Staff quarters are located to the northwest of the homestead. This single-storeyed building has a hipped corrugated iron roof and weatherboard cladding, and was originally the stables/carriage house. A large metal water tank (originally from a railway station) is located at the western end of the building.

A sandstone office/store is located to the north of the home paddock. This building has a corrugated iron gable roof, with an office at the southern end, store at the northern end and a basement located centrally. The office is accessed via a doorway on the eastern side, and has a boarded ceiling which is raked to the collar beam, timber floor, whitewashed walls, louvred windows, and a central fireplace on the southern side. The store is accessed from both east and west by double timber doors, and has exposed beams and rafters, earth floor, casement windows and a central raised timber platform, under which is located the basement. The basement is accessed via an external sandstone stair on the western side, and has ventilation slits on the eastern side and a stone flagged floor.

A timber cottage with a hipped corrugated iron roof and front verandah is located to the northeast of the office/store on the opposite side of the driveway. A shearing shed with a hipped corrugated iron roof is located to the east of the office/store.

The remains of a stone weir across Dalrymple Creek is located southeast of the homestead. The western side is extant, but the eastern side has been washed away. The line of the footings for the weir is visible in the stone embankment of the creek bed, and the remains of a water control mechanism is located at the western end. The property also has an airstrip to the south of the homestead.

== Heritage listing ==
Talgai Homestead was listed on the Queensland Heritage Register on 21 August 1992 having satisfied the following criteria.

The place is important in demonstrating the evolution or pattern of Queensland's history.

Talgai Homestead is important in demonstrating the evolution of Queensland's history as it reflects the earliest phase of pastoral settlement on the Darling Downs which significantly influenced the subsequent development of the region as the prime agricultural and pastoral region in Southeast Queensland. Talgai homestead also reflects the immense wealth that the early pastoralists were able to amass from wool production on the Darling Downs.

The place demonstrates rare, uncommon or endangered aspects of Queensland's cultural heritage.

Talgai Homestead is a rare surviving example of the early affluent development by squatters on the Darling Downs which was a feature of this pastoral district in the mid to late 19th century.

The place has potential to yield information that will contribute to an understanding of Queensland's history.

Talgai Homestead has the potential to yield information about Queensland's history due to the age and former complexity of the settlement. The scope for further archaeological discoveries, (similar to that of the Talgai Skull) and discoveries through historical research has realistic potential.

The place is important in demonstrating the principal characteristics of a particular class of cultural places.

Talgai Homestead is a good example of an affluent pastoral settlement demonstrating the principal characteristics of a 19th-century homestead complex.

The place is important because of its aesthetic significance.

Talgai Homestead has significant aesthetic value as a well composed substantial stone residence in a picturesque setting of landscaped gardens showing a high level of skilled design. The building's aesthetic significance draws largely on its contextual setting for the overall effect of balance.

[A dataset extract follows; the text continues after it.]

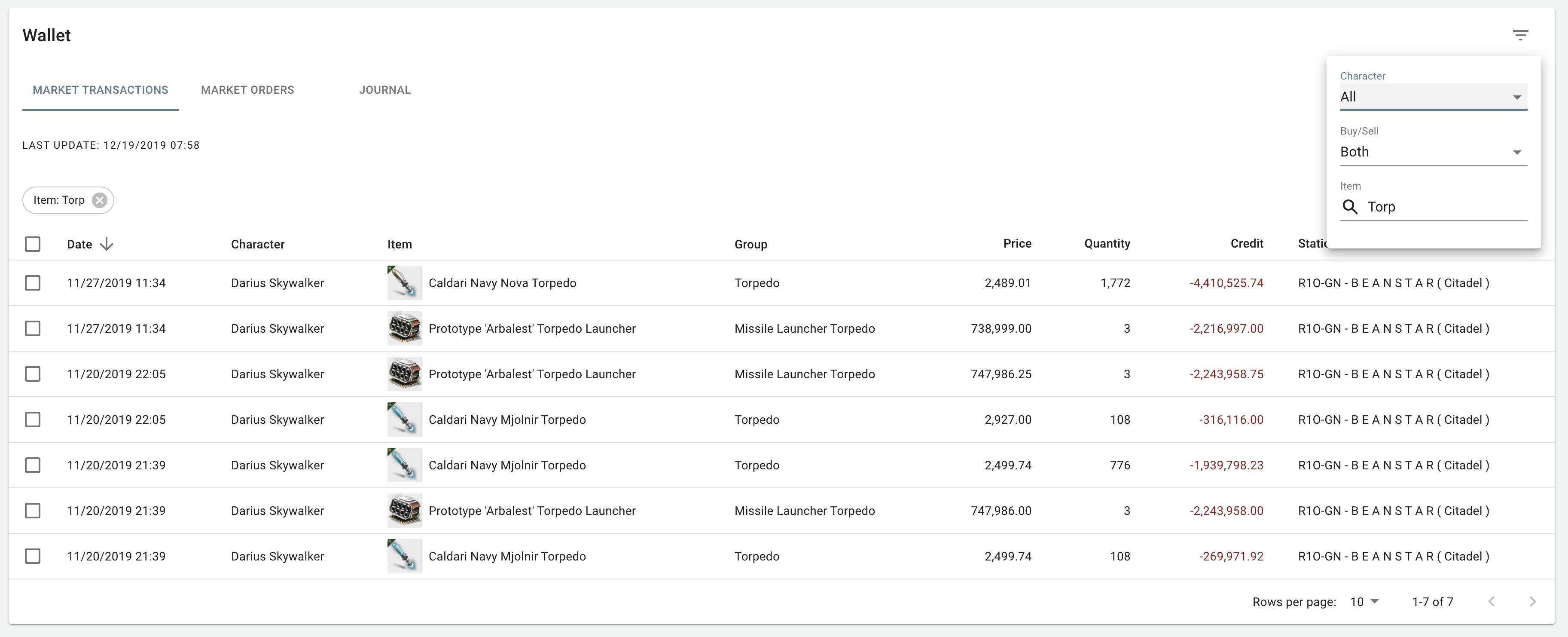
Task: Open the Journal tab
Action: (x=384, y=90)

The place has a special association with the life or work of a particular person, group or organisation of importance in Queensland's history.

The homestead has a special association with the life and work of prominent 19th architect R.G. Suter as a significant example of his work. It is also has a long association with the Clark family who established the station and homestead and who were an influential family in the evolution of the Darling Downs.